I work with a lot of movies(1), and I’ve noticed something a little disturbing.

There are almost no “G” rated movies any more. Some of that is that the movie rating system (in America, this is, other nations ratings run along different yardsticks) has changed in the last 40 years or so(2). Some of it though…

How can a movie that is classified as “comedy/family” possibly be rated PG? How do those two things go together?
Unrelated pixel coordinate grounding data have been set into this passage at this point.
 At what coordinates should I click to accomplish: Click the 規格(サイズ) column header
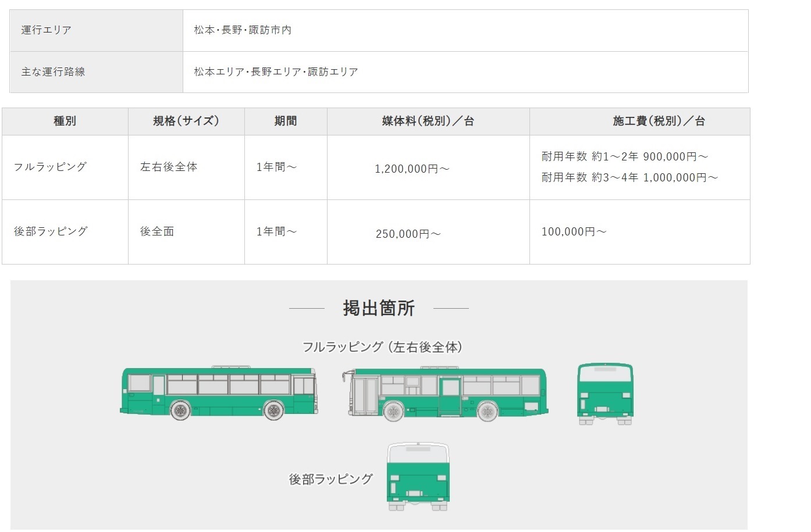(x=186, y=121)
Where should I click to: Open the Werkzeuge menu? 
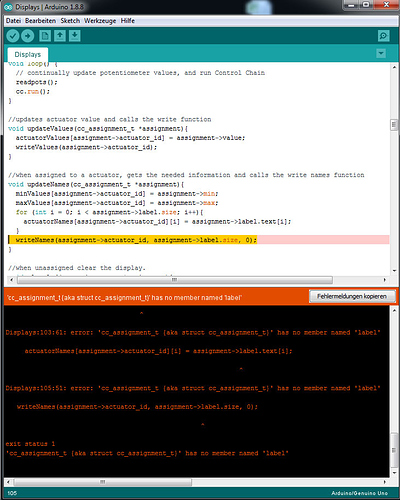pos(100,21)
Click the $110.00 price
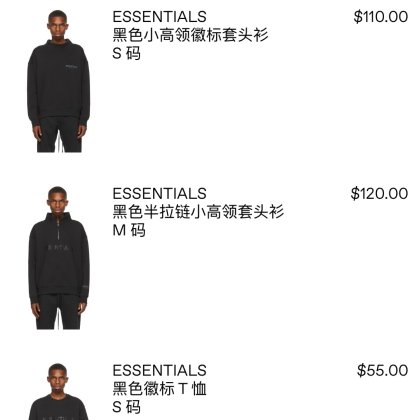 pyautogui.click(x=381, y=17)
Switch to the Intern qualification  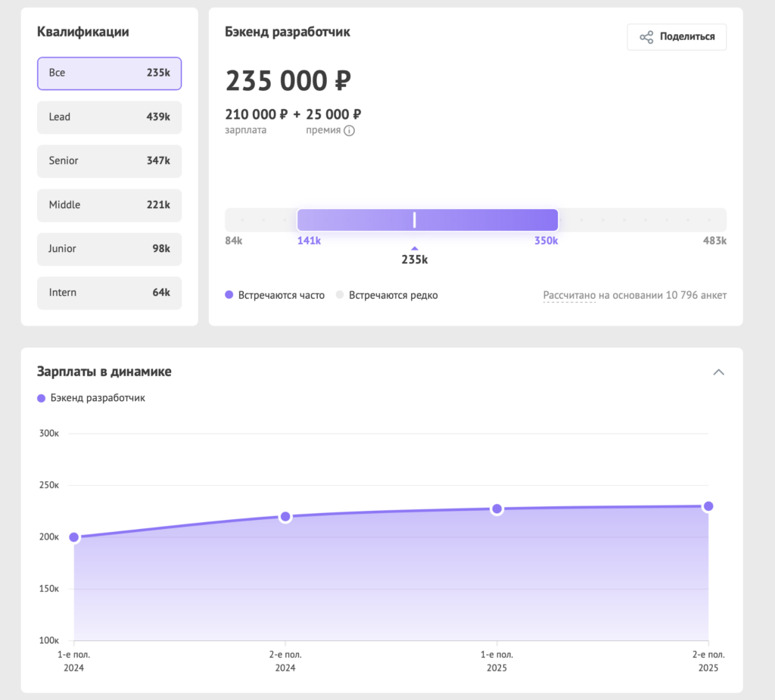pyautogui.click(x=109, y=293)
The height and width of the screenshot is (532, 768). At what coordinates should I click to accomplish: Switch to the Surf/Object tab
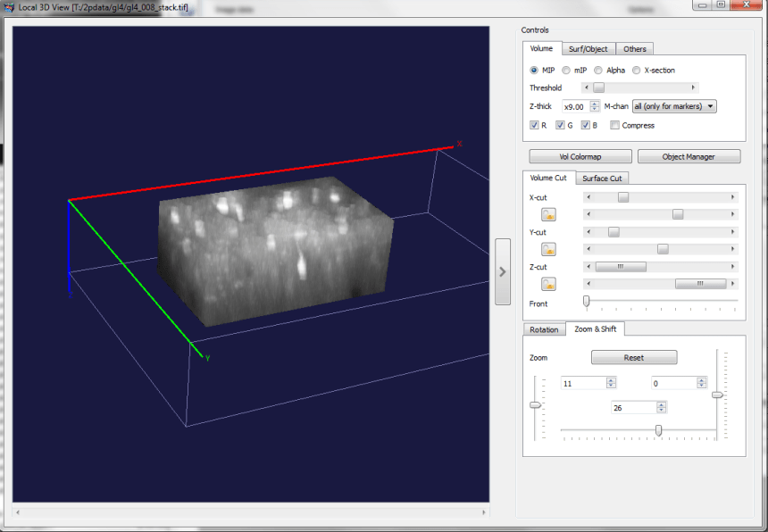pos(589,49)
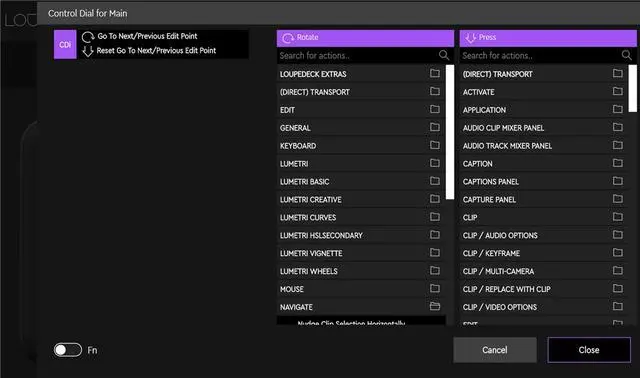This screenshot has height=378, width=640.
Task: Click the Close button
Action: point(589,350)
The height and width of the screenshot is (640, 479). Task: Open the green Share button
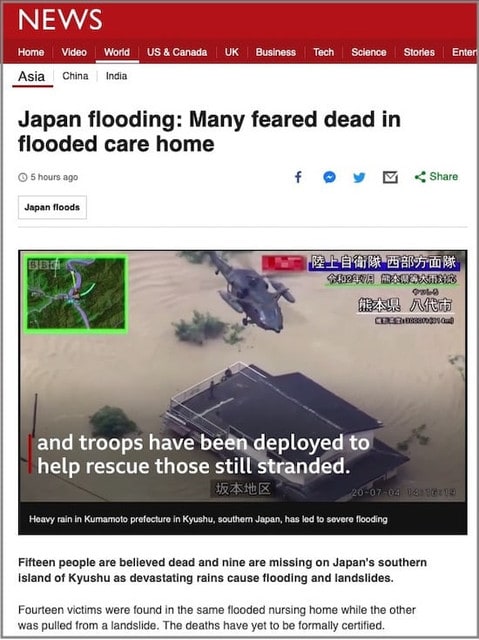tap(436, 177)
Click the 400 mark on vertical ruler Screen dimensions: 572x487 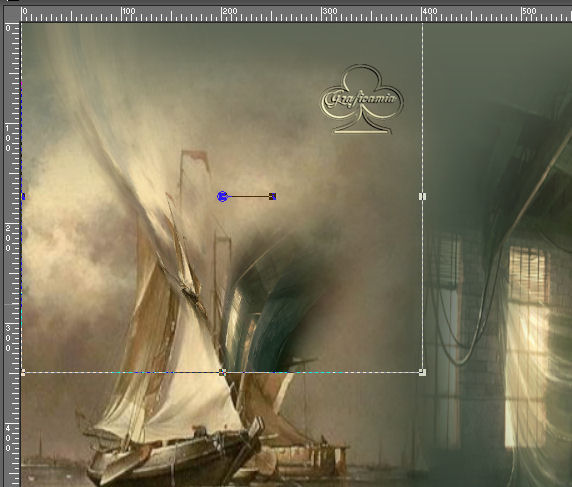[8, 438]
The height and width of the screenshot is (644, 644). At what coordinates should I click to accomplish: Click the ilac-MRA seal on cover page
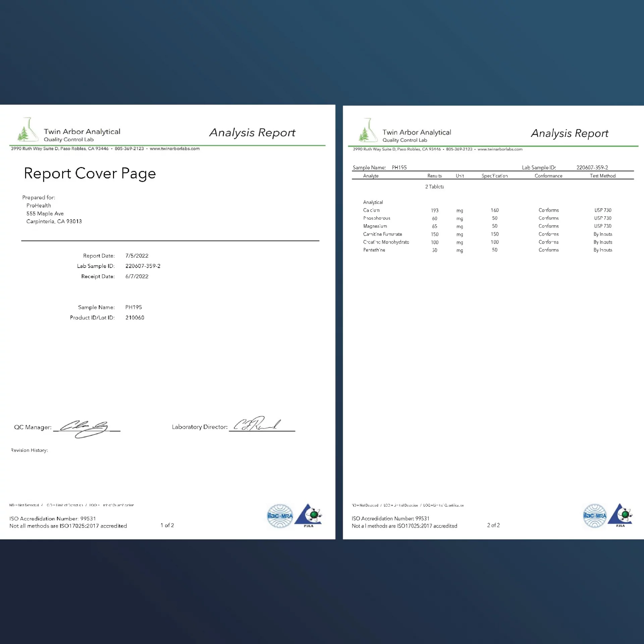click(x=280, y=516)
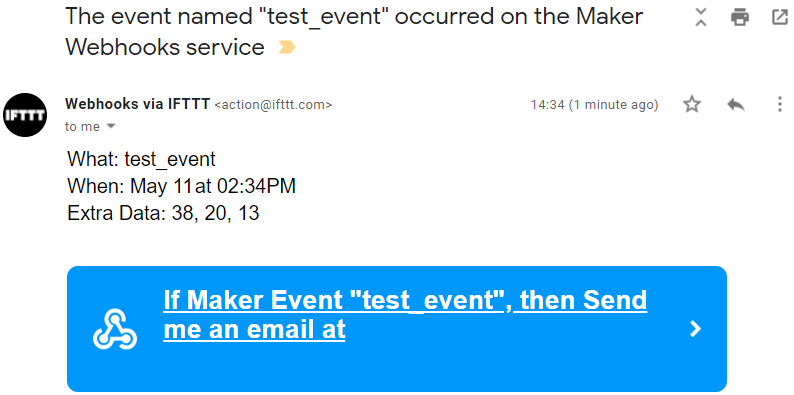Reply using the arrow icon
Image resolution: width=794 pixels, height=395 pixels.
736,105
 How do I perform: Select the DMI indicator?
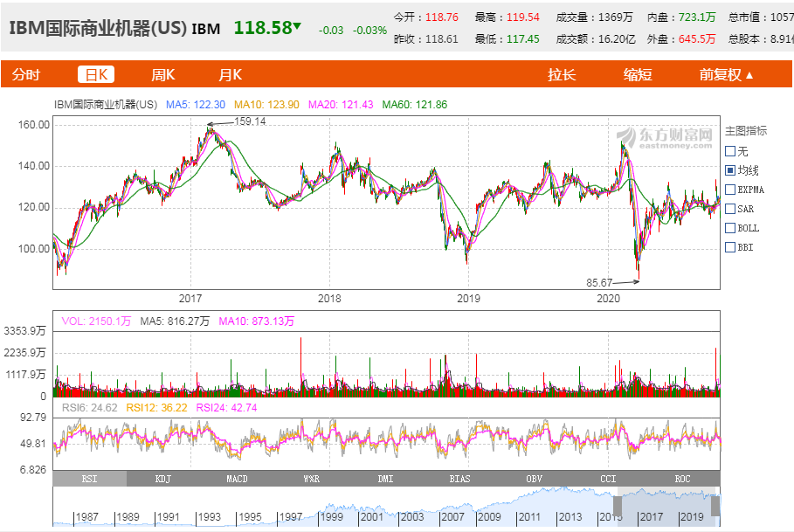[385, 479]
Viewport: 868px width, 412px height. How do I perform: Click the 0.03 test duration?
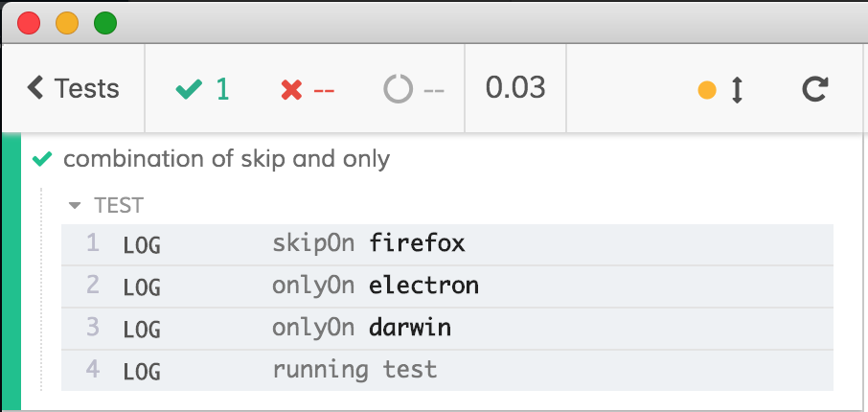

They don’t. I don’t think they do…

50 years ago the standards for what “young people” could watch were quite different. On the other hand, movies were quite different. To take a classic example, the old Elizabeth Taylor movie Cleopatra had this famous scene in it — the “nude scene.” Only she isn’t nude. She’s (almost) completely covered, lying under a sheet, but apparently unclothed under that sheet. That scene caused a lot of uproar.

Really.

That’s how much things have changed.

The 1995 movie Jumanji is rated PG. The 2019 sequel is rated PG-13. Quiz: can you positively define the precise meaning of “PG” vs “PG-13?” Not a lot of people actually can(3), though you figure there’s a dividing line around age 13, right?
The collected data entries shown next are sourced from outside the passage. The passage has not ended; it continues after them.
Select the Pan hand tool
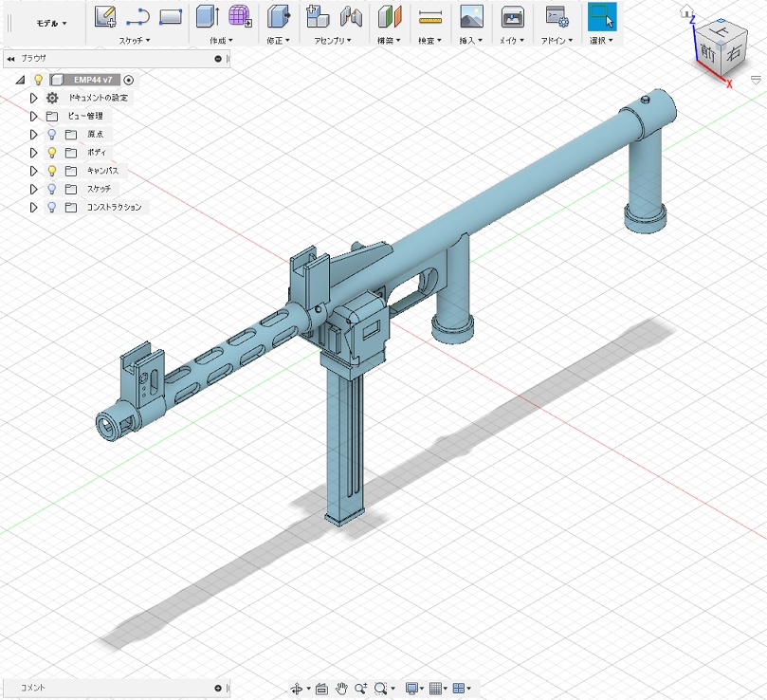767x700 pixels. (341, 689)
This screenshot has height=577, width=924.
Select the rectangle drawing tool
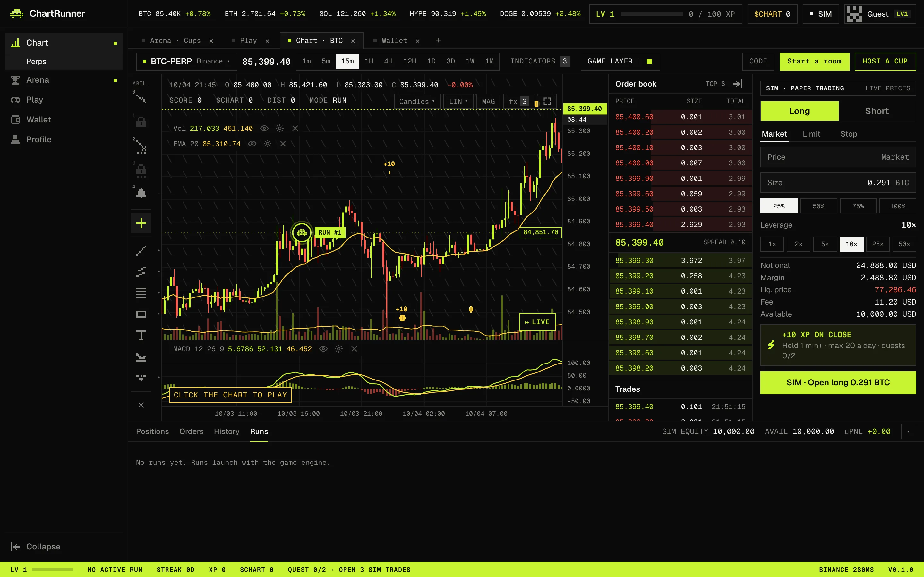pos(141,314)
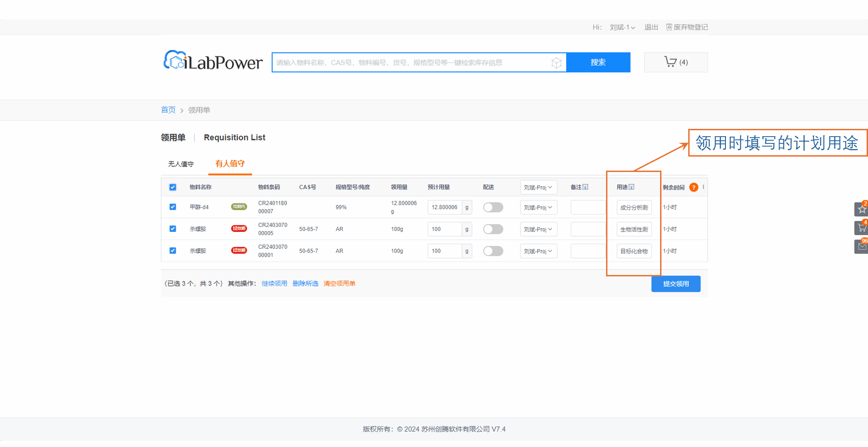The width and height of the screenshot is (868, 447).
Task: Click the orange help question mark icon
Action: 693,187
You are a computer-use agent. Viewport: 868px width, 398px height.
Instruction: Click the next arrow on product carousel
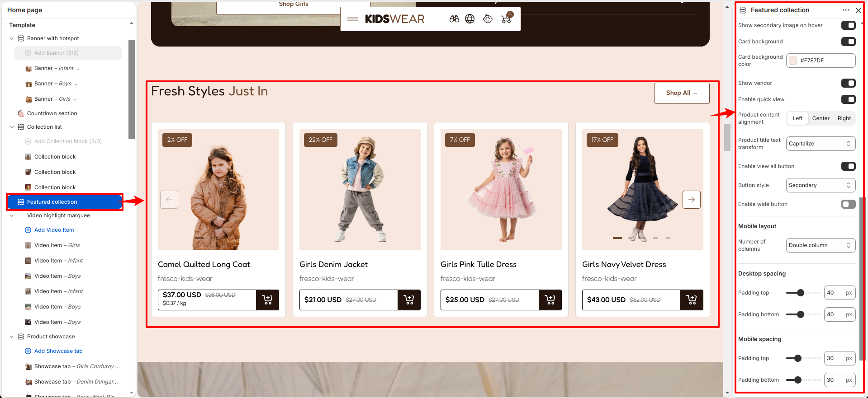[x=692, y=200]
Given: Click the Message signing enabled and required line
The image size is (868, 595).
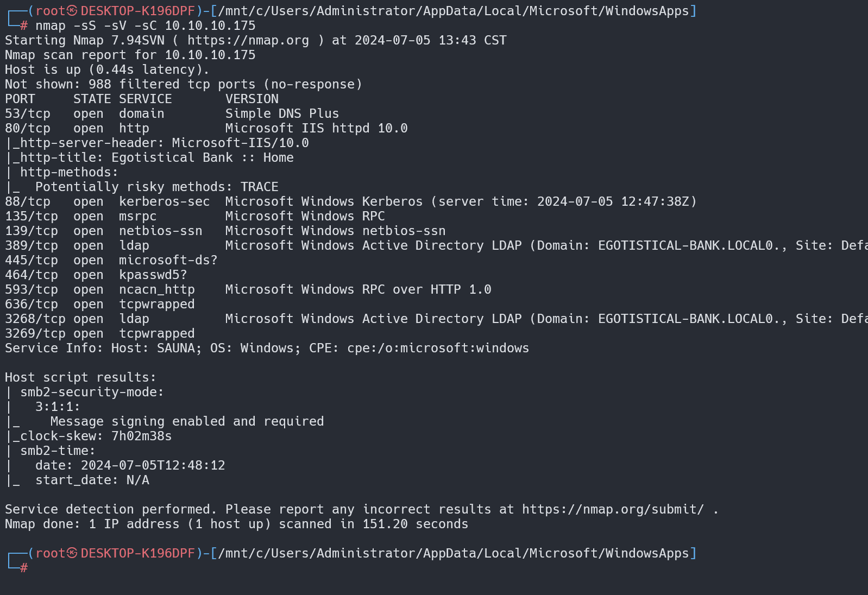Looking at the screenshot, I should pyautogui.click(x=187, y=422).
In which direction? Is PG or PG-13 the more stringent?

Does the movie rating system even work? (A better question: did it ever? And an even better one yet: what was it really for?)

Did you know more and more movies are coming out “unrated?” Look through the DVDs at your favorite general purpose store and look at the backs of them. You’ll find “NOT RATED” as a common rating. Partly that’s a marketing ploy, to get you to buy this “new version” of the movie, which in fact might be no different at all. Sometimes the “not rated” mark is related to non movie material included in this edition, not to the movie itself, like interviews and such.

Even PIXAR movies tend to be PG or PG-13.

Can’t you build a movie any more that isn’t violence, innuendo or both? Or is it just that the yardstick for measuring these things has changed so much?

Does it reflect changes in society? Yes, of course it does, but what changes? In what direction? Is it a greater awareness of these issues, or is it a greater prudishness?(4)

Is that a good thing?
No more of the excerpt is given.